West Toledoan Mike Kookoothe speaks out during a public meeting at the Main Toledo-Lucas County Public Library downtown.
The sewer-rate increases keep on coming for the Toledo Waterways Initiative, but so too do the projects designed to reduce the city’s sewage pollution by 80 percent, city officials said during a hearing Monday evening.
Finishing the last of 45 projects to expand Toledo’s sewage treatment plant and manage peak volumes flowing into it to eliminate overflows into rivers is what city customers will get for a 52 percent rate increase spread out in chunks over six years, Julie Cousino, the construction program’s city manager, told an audience of a few dozen at the Main Library downtown.
Residents can check the frequency and duration of sewage spills on the Toledo Waterways Initiative Web site, www.toledowaterwaysinitiative.com
Go to the Tech Data heading.
“I was hoping to have a full house.
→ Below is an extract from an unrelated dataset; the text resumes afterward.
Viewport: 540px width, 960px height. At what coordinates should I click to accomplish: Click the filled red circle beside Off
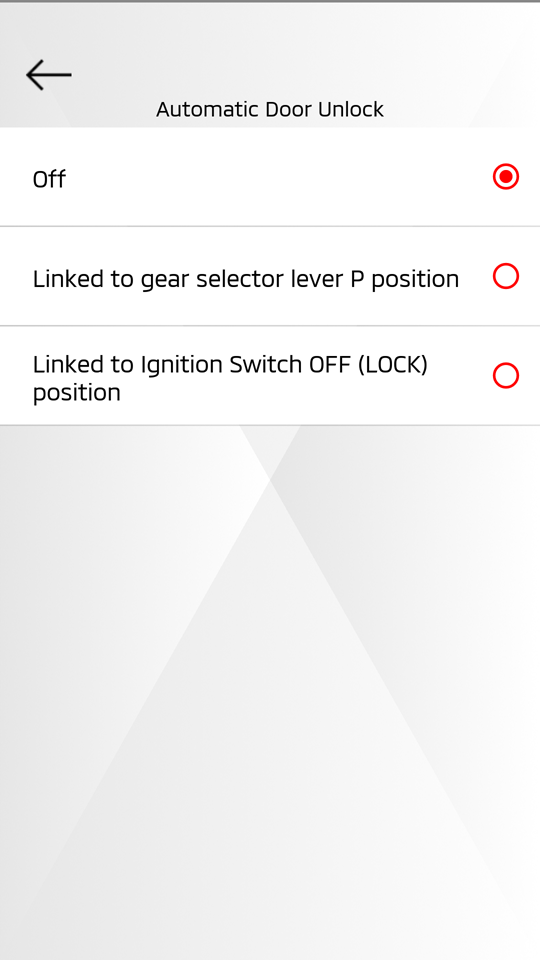click(x=506, y=177)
We really want to get the benefits of the Toledo Waterways Initiative out to the public,” Ms. Cousino said afterward.
But at least a few of those in attendance were more concerned with Toledo’s recent drinking-water crisis than they were with the sewer upgrades. None who spoke about the latter voiced any opinion about the rate increases, which also will be the subject of a city council meeting next week.
If the increases are approved, a Toledo water customer using 3,000 cubic feet of water each quarter will get a $160.70 sewer bill next year, up from $150.05 this year, and will pay $228.40 every three months when the last, 7.9 percent hike takes effect in 2020.
That’s close to four times the typical $61.84 quarterly sewer bill the city charged in 2003 when the program started. Ms. Cousino noted that some increases would have occurred anyway because of generally rising operating costs.
The Toledo Waterways Initiative, proposed by city officials to settle an 11-year U.S. Environmental Protection Agency lawsuit and approved by voters at a 2002 referendum, was initially budgeted at $450 million. It’s now expected to cost $521 million when completed.
The program has included plant improvements that increased its daily treatment capacity from 195 million gallons to 400 million gallons; construction of new sewer mains in selected neighborhoods that allow the old sewers to be used strictly for storm drainage, and building of massive underground lagoons in other areas that regulate sewer flow so storm peaks don’t overload the plant.
Its goal is to eliminate 650 million gallons annually of raw or partially treated sewage discharges into the Maumee and Ottawa rivers and Swan Creek, or 80 percent of such discharges from the city sewer system.
Among projects still to be built is the program’s largest, a 36-million gallon retention basin and pump station beneath Joe E. Brown Park on Manhattan Boulevard.
Yvonne Harper, executive director of the Lucas County Democratic Party, makes a statement at the meeting.
The project is slated to start by Jan. 1 and is expected to cost $88 million. Its completion should reduce basement flooding in the surrounding neighborhood and allow a do-not-touch order for part of the Ottawa River to be lifted, Ms. Cousino said.
Ed Moore, Toledo’s public utilities director, was adamant that the Toledo Waterways Initiative is distinct from money Toledo is spending on its water plant.
“These are two separate utilities. These two programs are not related,” he said, referring also to $264 million in improvements Toledo is making to its aging water treatment plant.
“We need to focus on the quality of water in Lake Erie. ... That’s absolutely what our focus should be on,” Mr. Moore said. “Our plant is fine.”
Along with agricultural fertilizer runoff, sewage discharges are considered a major contributor to algae blooms on Lake Erie such as the one that prompted the Aug. 2-4 do-not-drink order for Toledo’s water supply.
Yvonne Harper, executive director of the Lucas County Democratic Party, called on city officials to be “up front and honest” about city water quality issues before they reach a crisis point.
“What about us citizens?” she said. “We’re the ones that are being frightened.”
Audience member Sandra Frank, meanwhile, asked if city officials had yet calculated the water scare’s economic impact on the city.
Mr. Moore responded that the city would need to get estimates from private businesses, which they haven’t done.
Emergency water distribution, he said, cost the city $207,000 directly.
City Council’s meeting about the rate increases is scheduled for 4 p.m. Aug. 20 in council chambers at One Government Center.